• _Article_:
..........

Salutairement, La guerre d’Indochine. Dictionnaire, paru chez Perrin avec le soutien du ministère des Armées, ainsi que la participation d’une cinquantaine de chercheurs civils et militaires sous la direction d’Ivan Cadeau, François Cochet et Rémy Porte, traite de front notre question : quel était le but de la guerre d’Indochine ? Était-ce par exemple une tentative de recolonisation, ou bien une lutte comme tant d’autres à cette époque contre l’idéologie du communisme ? Le lecteur demeure frappé par cette France qui n’a pas su accoucher d’une idéologie positive pouvant s’opposer à celle de ses ennemis, comme le soulignait en 1955 le capitaine Prestat. Une stérilité nationale qui est le résultat d’un État qui jongle et qui hésite. Face à l’absence de stratégies à long terme, on comprend que les troupes souffrirent moralement, aussi, devant le haussement d’épaules du peuple. 

Le principal coupable désigné par l’opinion publique, cependant, n’étant ni le communiste du Viêt Minh ni l’État français désaxé, se trouvait incarné par l’Armée française. Ce blâme peut raisonnablement expliquer une part de la défaite si l’on considère que l’antimilitarisme du PCF joignait, en une combinaison fatale, la trahison d’une élite politique à l’hostile indifférence du public. L’arrivée des communistes aux hautes fonctions de l’État à la fin de la Seconde Guerre mondiale absorbe tout le discours, si ce n’est pour aussi trahir à l’occasion les intérêts de la nation en fournissant des informations secrètes à l’ennemi.

..........

• _Énoncé_:
Citez mot pour mot, dans l'article ci-dessus sur la guerre d'Indochine, tout ce qui va de « Le principal coupable » jusqu'à « secrètes à l’ennemi. ».

• _Données fournies_:
..........

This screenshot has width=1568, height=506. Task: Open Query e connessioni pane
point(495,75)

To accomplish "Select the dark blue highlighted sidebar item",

..........

• _Réponse_:
Le principal coupable désigné par l’opinion publique, cependant, n’étant ni le communiste du Viêt Minh ni l’État français désaxé, se trouvait incarné par l’Armée française. Ce blâme peut raisonnablement expliquer une part de la défaite si l’on considère que l’antimilitarisme du PCF joignait, en une combinaison fatale, la trahison d’une élite politique à l’hostile indifférence du public. L’arrivée des communistes aux hautes fonctions de l’État à la fin de la Seconde Guerre mondiale absorbe tout le discours, si ce n’est pour aussi trahir à l’occasion les intérêts de la nation en fournissant des informations secrètes à l’ennemi.